HOW TO COMPLETE THIS TASK: Extend the account below of the hydrogen leak at the electrolysis machine, picking up after its last sentence.

---------- EXERCISE TEXT

So I had killed the power and was waiting for the pressure to come down to the first point where I would begin to purge nitrogen through, when I heard a loud POP and could hear gas escaping from the back of the machine. This was accompanied by a mist of potassium hydroxide from inside the cells, which is quite nasty and causes you to cough a lot when it gets in your lungs.
A leak like this is called a rapid depressurization, and can really screw up the machine, and cause the aforementioned mixing of gasses. Not good with a high temperature machine only a few feet away.
At this point, according to the operating procedure, I should kill the electrolysis power and evacuate the space. As in run away. But there really isn't anywhere to run down there. So I had two choices. I had already killed the power, so I could just leave the space and go as far away as I could, hoping the hydrogen gas wouldn't reach a concentration high enough to explode. Or stay there and start opening the valves on the machine to purge nitrogen through and try to dilute the gasses.
The way I saw it, I might as well stay there and do the best I could to create a safe condition. That way our chances were the best for surviving, and if it did explode, at least I would be right in front of the machine and go quickly!
So I told the two guys that were there to get out and to call the control room and tell them what happened. I then started bleeding in the nitrogen. It didn't take long for the pressure difference within the cells (between the hydrogen and oxygen sides) to get all out of whack, so I just cranked open the valves all the way to dump the nitrogen in as fast as possible. Someone took a sample of the air, and the hydrogen was high enough to ignite. But it didn't. Don't even try to tell me there's no God. We got a miracle that night.
After the pressure bled all the way down and things settled down a bit, I was a bit worn out. It was a lot more scary after all was said and done than when it was actually happening. I realized it could have been a lot worse. There could have been 150 men killed that night, but by the grace of God, we made it. And I'm thankful for that. So are the families of 149 other guys.

--------------------
---------- GIVEN INFORMATION

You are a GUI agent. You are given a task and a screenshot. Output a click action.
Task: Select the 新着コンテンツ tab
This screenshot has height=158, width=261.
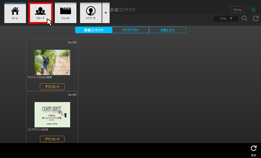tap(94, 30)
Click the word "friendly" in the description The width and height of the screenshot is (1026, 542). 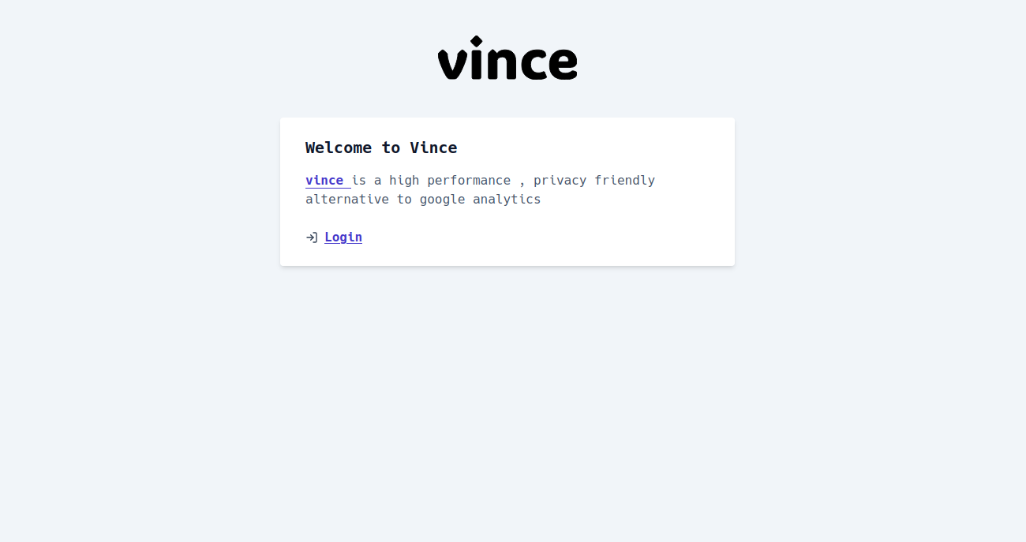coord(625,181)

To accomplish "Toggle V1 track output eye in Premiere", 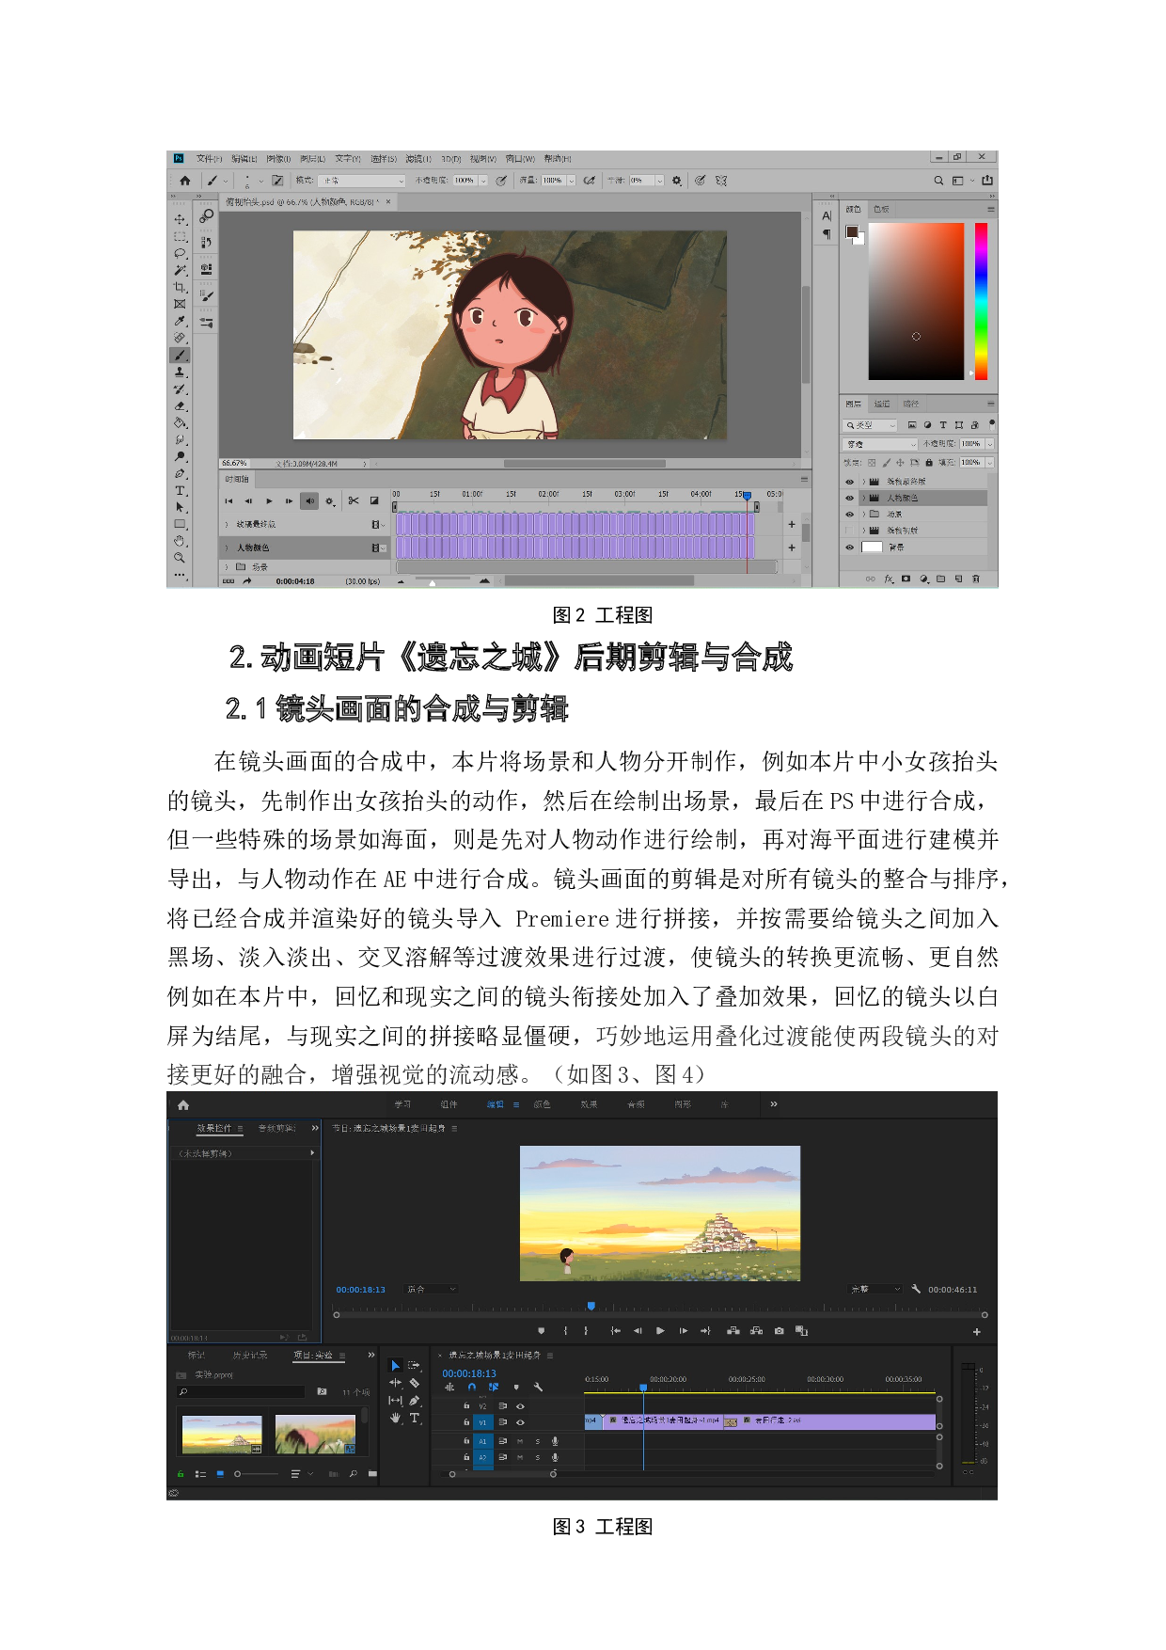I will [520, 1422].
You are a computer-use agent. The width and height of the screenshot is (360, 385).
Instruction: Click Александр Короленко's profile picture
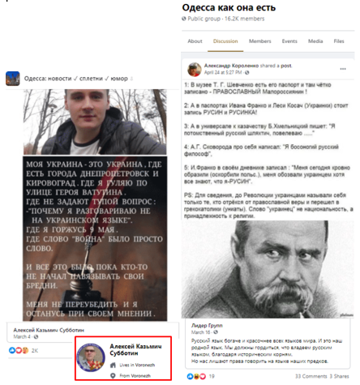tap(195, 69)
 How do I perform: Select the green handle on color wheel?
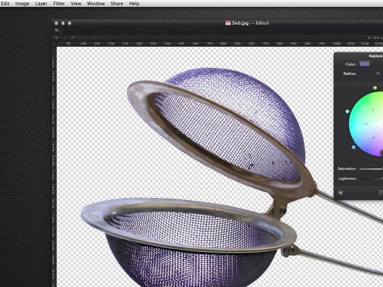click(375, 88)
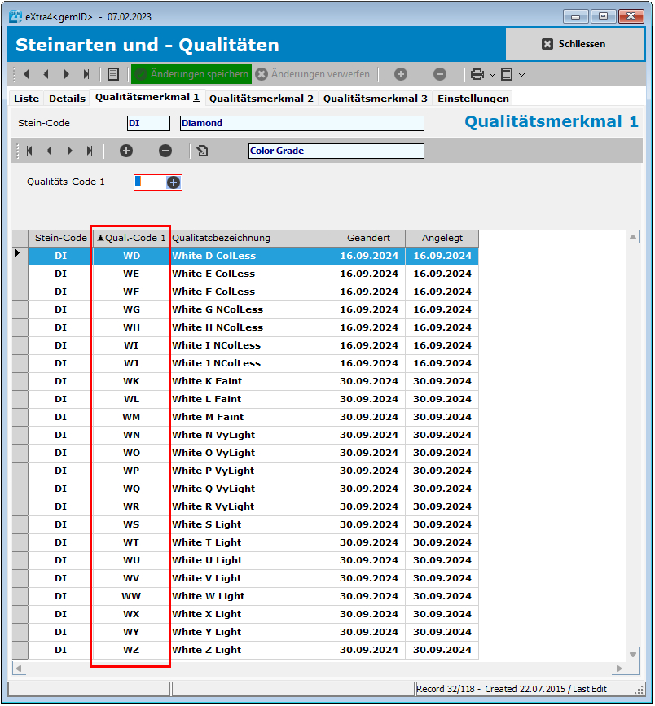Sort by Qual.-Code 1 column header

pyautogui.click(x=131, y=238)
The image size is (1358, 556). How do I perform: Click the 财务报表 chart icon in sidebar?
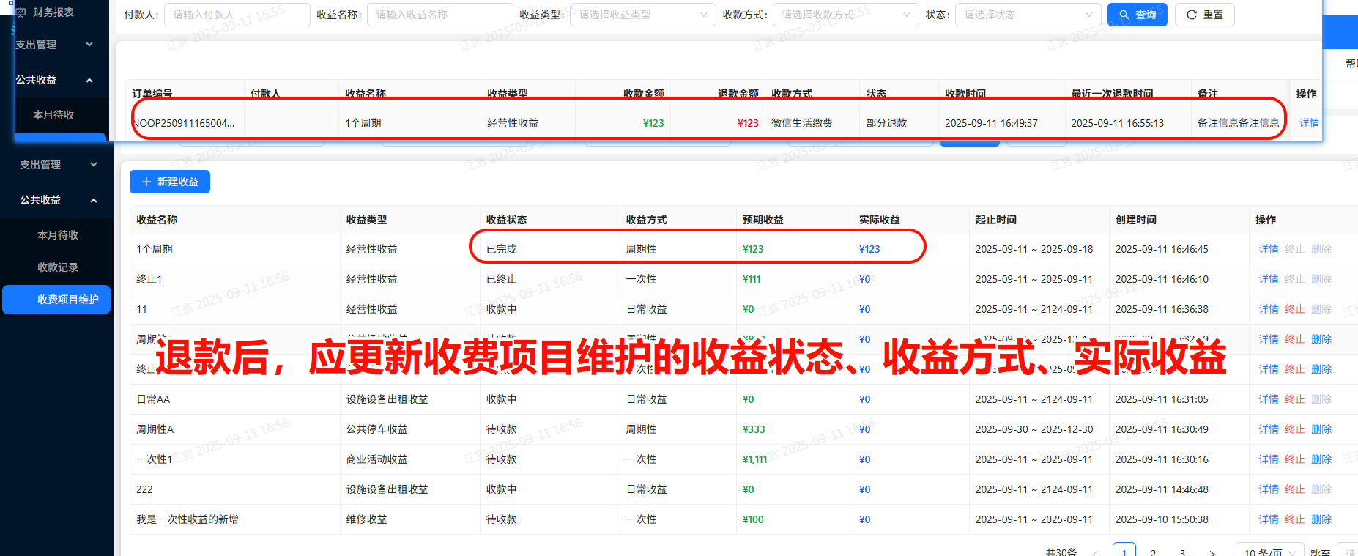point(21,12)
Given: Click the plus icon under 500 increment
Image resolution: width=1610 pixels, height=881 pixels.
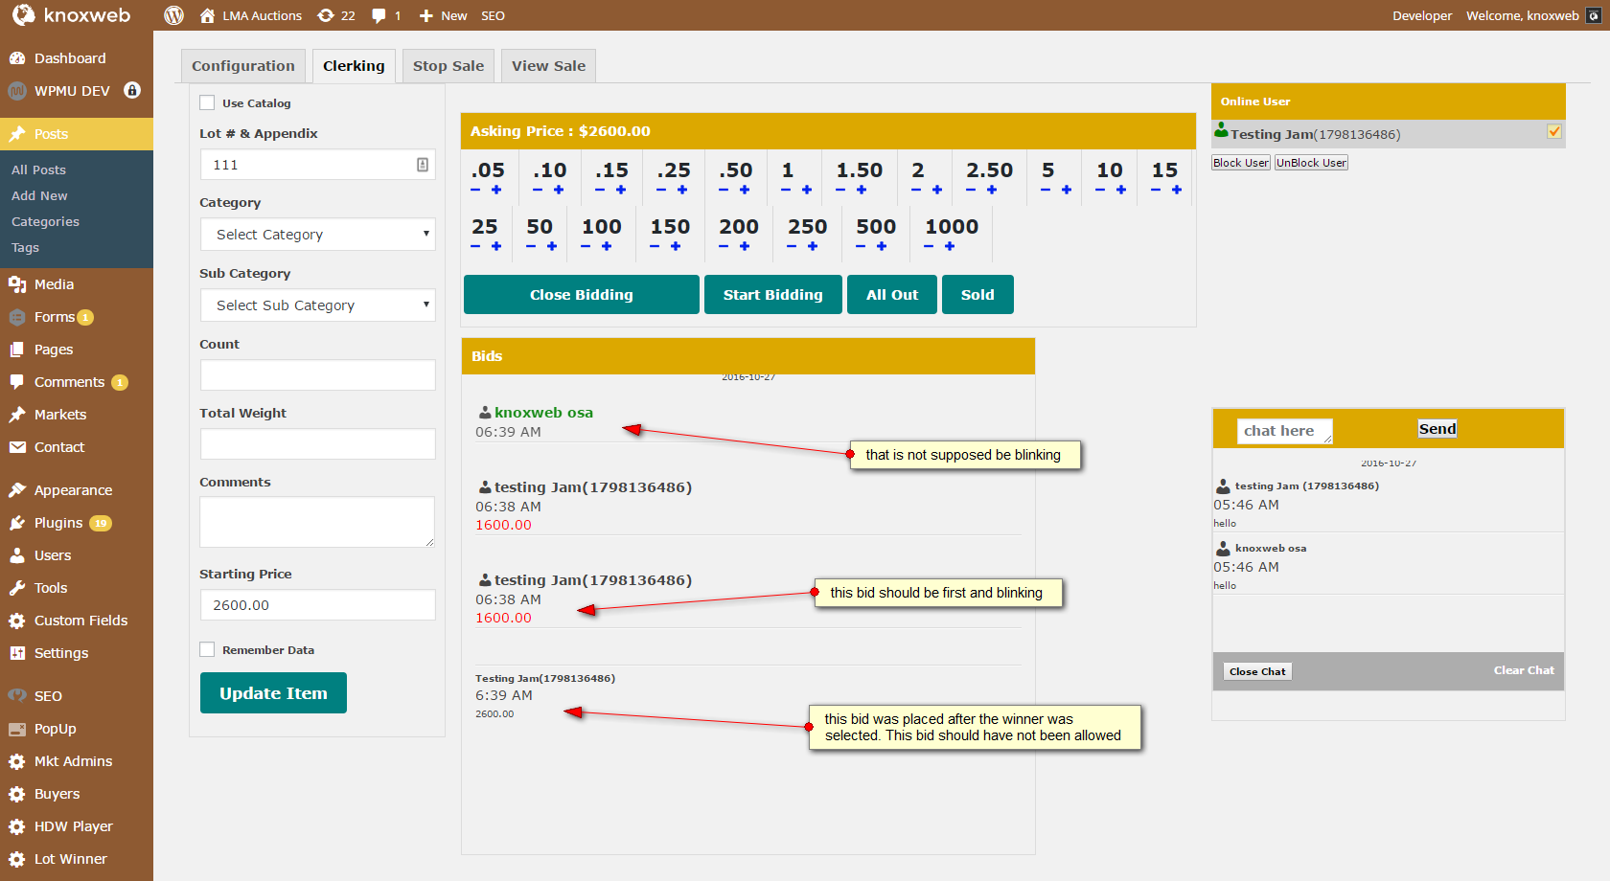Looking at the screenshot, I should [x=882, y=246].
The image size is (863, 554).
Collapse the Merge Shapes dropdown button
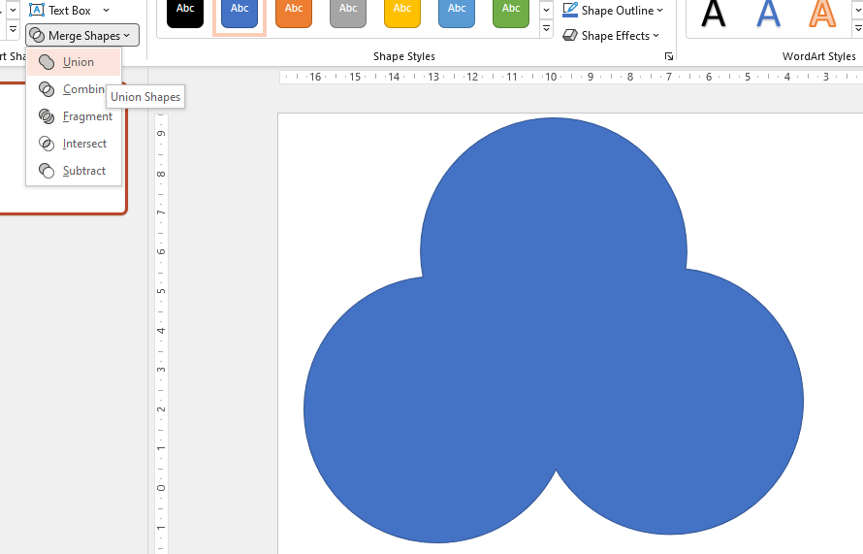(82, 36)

--------------------

ANSWER TO THE PROBLEM:
It took several days of a lot of extra work to recover from that one. We had to remove all 16 cells (at about 300 Lbs. each) from the back of the machine and scrub off the residue from the potassium hydroxide in the cell area. What a mess! We had the cells tied to whatever we could find so they wouldn't fall over and break something else, just in case we had to go up close to the surface in bad weather.
Certain people were asking me what happened to cause this. I told them I had found one of the teflon seals blown out on the piping to one of the cells. It was one of the one's that Leroy did during our maintenance in port, before we went on patrol. They seemed like they were trying to get me to say that it was Leroy's fault that the seal blew out, but I wouldn't. Even if it was his fault, blaming him wouldn't clean up the mess. It still happened either way.
Things like this occur a lot more frequently, in all branches of the military, than most people realize. I hope everyone will remember that all of our military people are sacrificing a lot, wartime or not, to do what needs to be done to keep all of us free.
I know I did not enjoy spending Christmas under the ocean with a bunch of stinky squids. But I'd rather spend it there by my own choice than in some country where I had no choices at all.
Our country certainly has it's share of problems. So do what ever you can to make it better. Don't sit and stew, go out and do. If you get the opportunity, why not do something nice for a military family? It doesn't have to cost a fortune. I'm sure they would greatly appreciate the thanks. If there are no military families near you, then just find someone else you can help. There's no shortage of chances to bless.